Saving data/settings

Richard Gaskin ambassador at
Wed Dec 7 12:13:05 EST 2016

pink wrote:

 > I'm interested in learning how people save data and settings for
 > applications, especially on mobile devices.
 > The method I have been using is to create an invisible data stack
 > and save the data as custom properties. I like this the most because
 > I tend to put most of my data and settings into arrays, and this
 > requires the least amount of steps and no encoding to read and write.
 > Reading and writing to a text file also works, but does require some
 > sort of encoding and decoding to save arrays.
 > I've experimented a little bit with local database files. In
 > particular I've tried Andre Garzia's database library, and
 > Livecloud's local database, both of which are pretty nice.
 > I'm curious what everyone else uses, and what do you think are the
 > pros and cons of different methods?

There are may ways to store data, each with its strengths and weaknesses.

I don't believe in "best", a "one size fits all" that'll cover every 
need.  App requirements are far too varied to limit oneself to just one 
storage method.

"Best" is what's best for your data structures.

If you need to store LC objects, you'll want to use a stack file.

If your data is a good fit for "normalization" via relational tables, 
use SQLite for local storage, or MySQL or postpreSQL for servers.

If your data can be well expressed with key-value pairs, use arrays 
locally, and a key-value store like CouchDB or MondgoDB for servers (I 
hear there's a great library available for using CouchDB in LC <g>).

With any of them, it'll probably be useful to write getter/setter 
accessor handlers for them, so all the specifics of access are handled 
in one place.
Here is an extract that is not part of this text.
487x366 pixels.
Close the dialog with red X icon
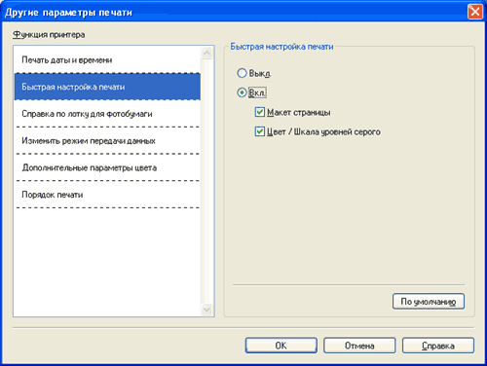(475, 12)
With accessors, you can write just a single line to get or 
put data anywhere throughout your code.

With that convenience in place, you won't need to worry about things 
like arrayDecode/arrayDecode, you can just include those in the 
accessors you'll need to handle path stuff and other details, so 
everything is in one place.

Sufficiently generalized accessors may even allow you to change the 
storage mechanism later on without changing any other code beyond those 
two accessors.

Lots of options.  Total freedom.  The world is your oyster.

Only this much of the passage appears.